Since predictive analytics is often misunderstood as a clairvoyant magic trick capable of predicting what is going to happen with certainty, when instead, what it actually does is predict some of the possible things that could happen with a certain probability, I think that understanding how magic tricks work can teach us some important things about data science.
“Magicians,” Teller explained, “have done controlled testing in human perception for thousands of years. Magic is not really about the mechanics of your senses. Magic is about understanding — and then manipulating — how viewers digest the sensory information.”
In his article, Teller explains seven principles that magicians employ to alter our perceptions. The first principle is pattern recognition. I have previously blogged about pattern recognition in data-driven decision making. We search for any pattern in the data relevant to our decision, which allows us to discover a potential source of business insight. And once our brain finds a decision pattern, we start making predictions, imagining what data will come next, projecting imaginary order into the data stream, turning bits and bytes into the ebb and flow of the data-decision symphony.
But sometimes the music of the data is the sound of pattern recognition changing our brain in such a way that our search for decision consonance among data dissonance biases us toward comforting, but false, conclusions.
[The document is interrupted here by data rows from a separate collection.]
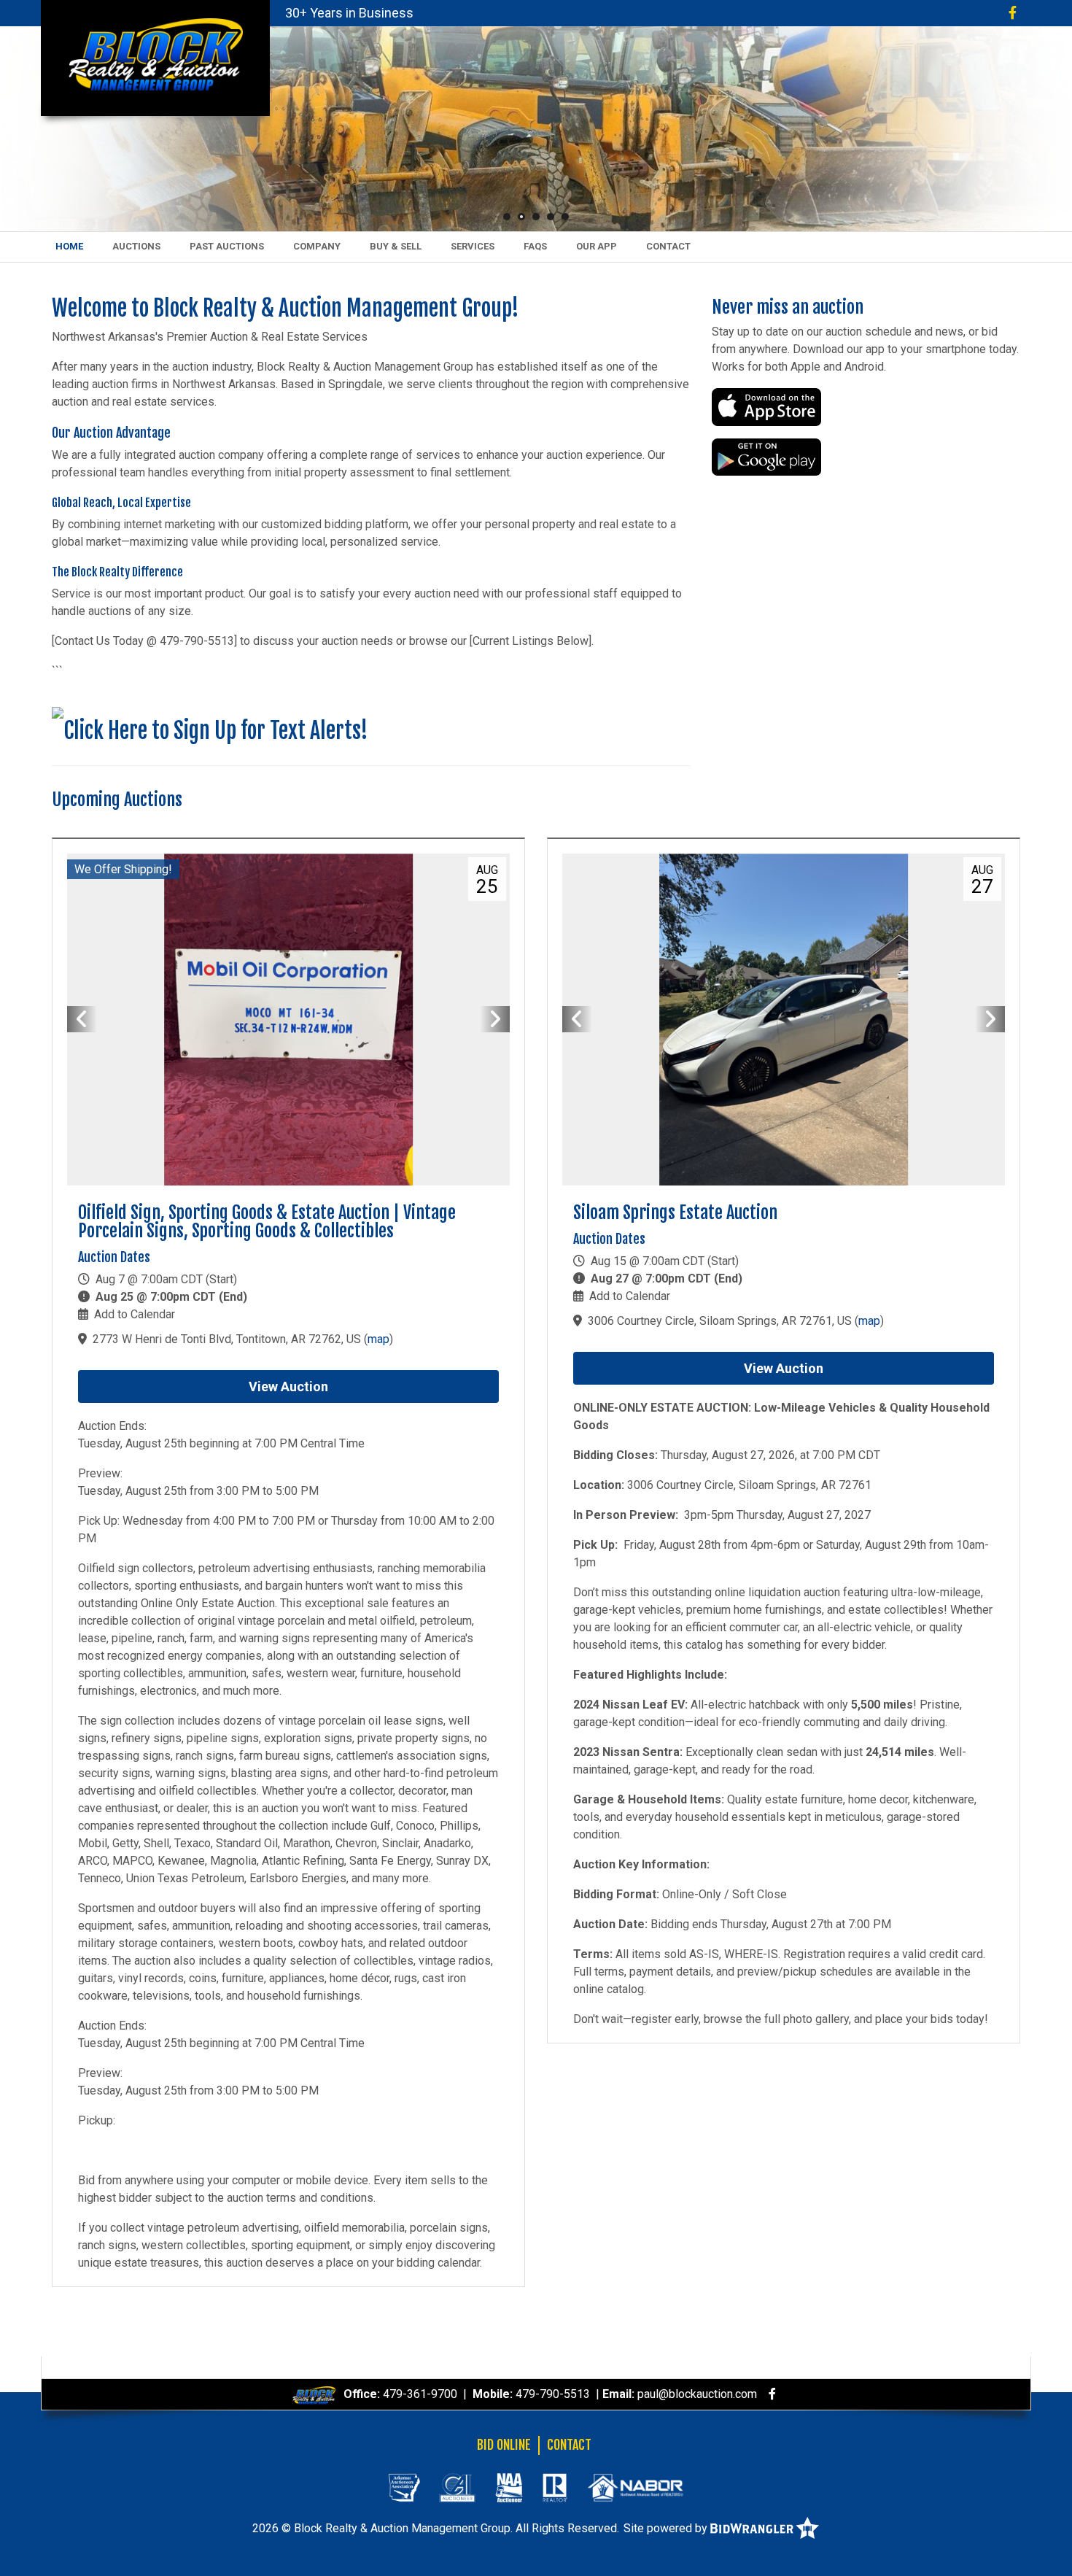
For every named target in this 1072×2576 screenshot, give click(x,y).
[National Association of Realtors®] (555, 2487)
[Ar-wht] (403, 2487)
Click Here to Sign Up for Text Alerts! (215, 730)
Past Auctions (227, 246)
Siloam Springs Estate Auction (675, 1212)
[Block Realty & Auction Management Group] (155, 54)
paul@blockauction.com (697, 2394)
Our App (596, 246)
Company (317, 246)
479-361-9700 (420, 2394)
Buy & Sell (396, 246)
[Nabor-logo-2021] (634, 2487)
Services (472, 246)
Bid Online (504, 2445)
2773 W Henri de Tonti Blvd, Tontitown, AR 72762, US (227, 1339)
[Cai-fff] (457, 2487)
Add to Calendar (134, 1314)
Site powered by (667, 2528)
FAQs (535, 246)
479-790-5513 (553, 2394)
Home (69, 246)
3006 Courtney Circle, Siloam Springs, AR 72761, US (720, 1321)
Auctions (136, 246)
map (378, 1339)
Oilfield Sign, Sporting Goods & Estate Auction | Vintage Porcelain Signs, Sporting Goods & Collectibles (267, 1222)
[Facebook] (1013, 12)
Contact (668, 246)
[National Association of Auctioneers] (509, 2487)
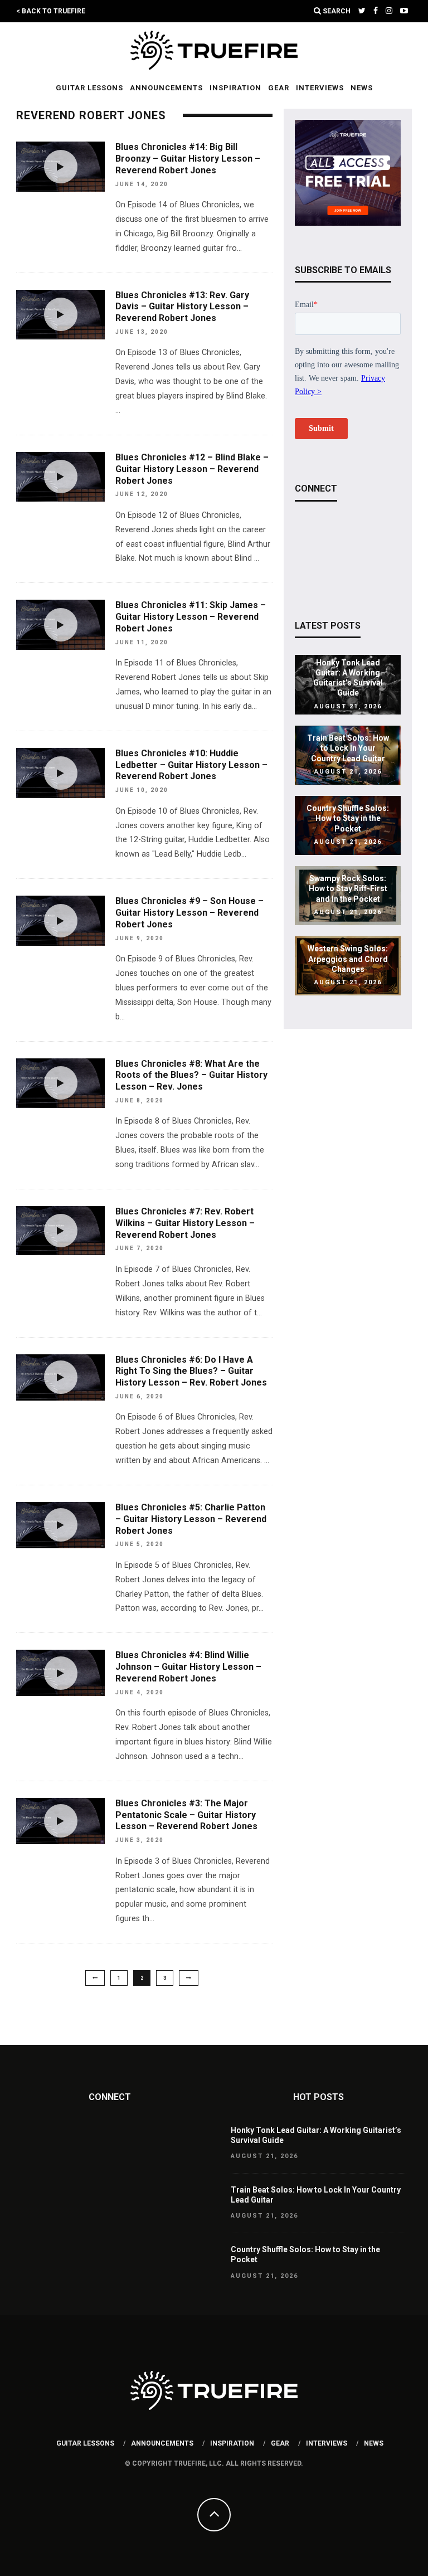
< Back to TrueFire (50, 11)
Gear (278, 88)
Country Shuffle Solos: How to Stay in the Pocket (348, 818)
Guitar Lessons (89, 88)
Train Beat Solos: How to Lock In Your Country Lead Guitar (348, 747)
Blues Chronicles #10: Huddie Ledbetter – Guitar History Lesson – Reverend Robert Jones (191, 765)
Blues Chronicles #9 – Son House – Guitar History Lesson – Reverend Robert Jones (189, 913)
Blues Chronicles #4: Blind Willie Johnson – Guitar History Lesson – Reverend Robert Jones (188, 1667)
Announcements (166, 88)
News (362, 88)
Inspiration (235, 88)
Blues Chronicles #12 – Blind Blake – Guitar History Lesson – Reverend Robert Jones (192, 469)
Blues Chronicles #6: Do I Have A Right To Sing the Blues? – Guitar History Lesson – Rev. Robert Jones (191, 1371)
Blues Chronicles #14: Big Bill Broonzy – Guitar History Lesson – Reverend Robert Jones (187, 159)
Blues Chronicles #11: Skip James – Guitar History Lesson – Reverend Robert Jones (190, 617)
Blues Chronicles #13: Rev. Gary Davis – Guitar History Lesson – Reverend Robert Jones (182, 307)
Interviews (320, 88)
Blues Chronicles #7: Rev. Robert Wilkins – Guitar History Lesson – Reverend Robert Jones (185, 1223)
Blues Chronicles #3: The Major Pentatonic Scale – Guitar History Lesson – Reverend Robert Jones (186, 1815)
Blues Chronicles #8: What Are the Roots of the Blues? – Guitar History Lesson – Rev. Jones (191, 1075)
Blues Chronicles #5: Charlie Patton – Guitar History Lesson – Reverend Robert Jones (190, 1519)
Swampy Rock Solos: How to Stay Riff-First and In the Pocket (348, 888)
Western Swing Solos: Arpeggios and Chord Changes (348, 959)
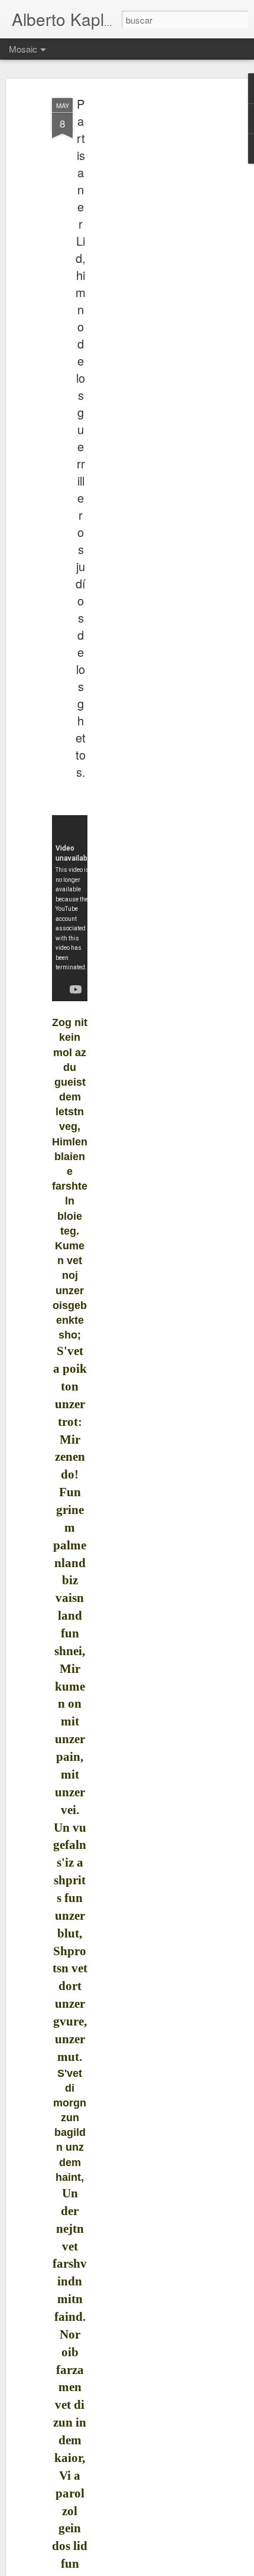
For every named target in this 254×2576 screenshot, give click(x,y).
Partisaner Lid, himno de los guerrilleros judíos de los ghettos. (81, 437)
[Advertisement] (152, 278)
The sixth principle that Teller explained was that “nothing fools you better than the lie you tell yourself. When a magician lets you notice something on your own, his lie becomes impenetrable.” I have previously blogged about the lies we tell data and the lies we tell ourselves about data (e.g., that there’s a single version of the truth). But the most impenetrable lie is when the only thing we notice in data is what we were looking to find.
“Magic is an art,” Teller concluded, “as capable of beauty as music, painting or poetry. But the core of every trick is a cold, cognitive experiment in perception: Does the trick fool the audience? A magician’s data sample spans centuries, and his experiments have been replicated often enough to constitute near-certainty.”
Data science is not a magic trick. However, data science, just like magic, is an art with a cognitive experiment in perception at its core. Using data science effectively requires that we see through our own illusions about data-driven decision making.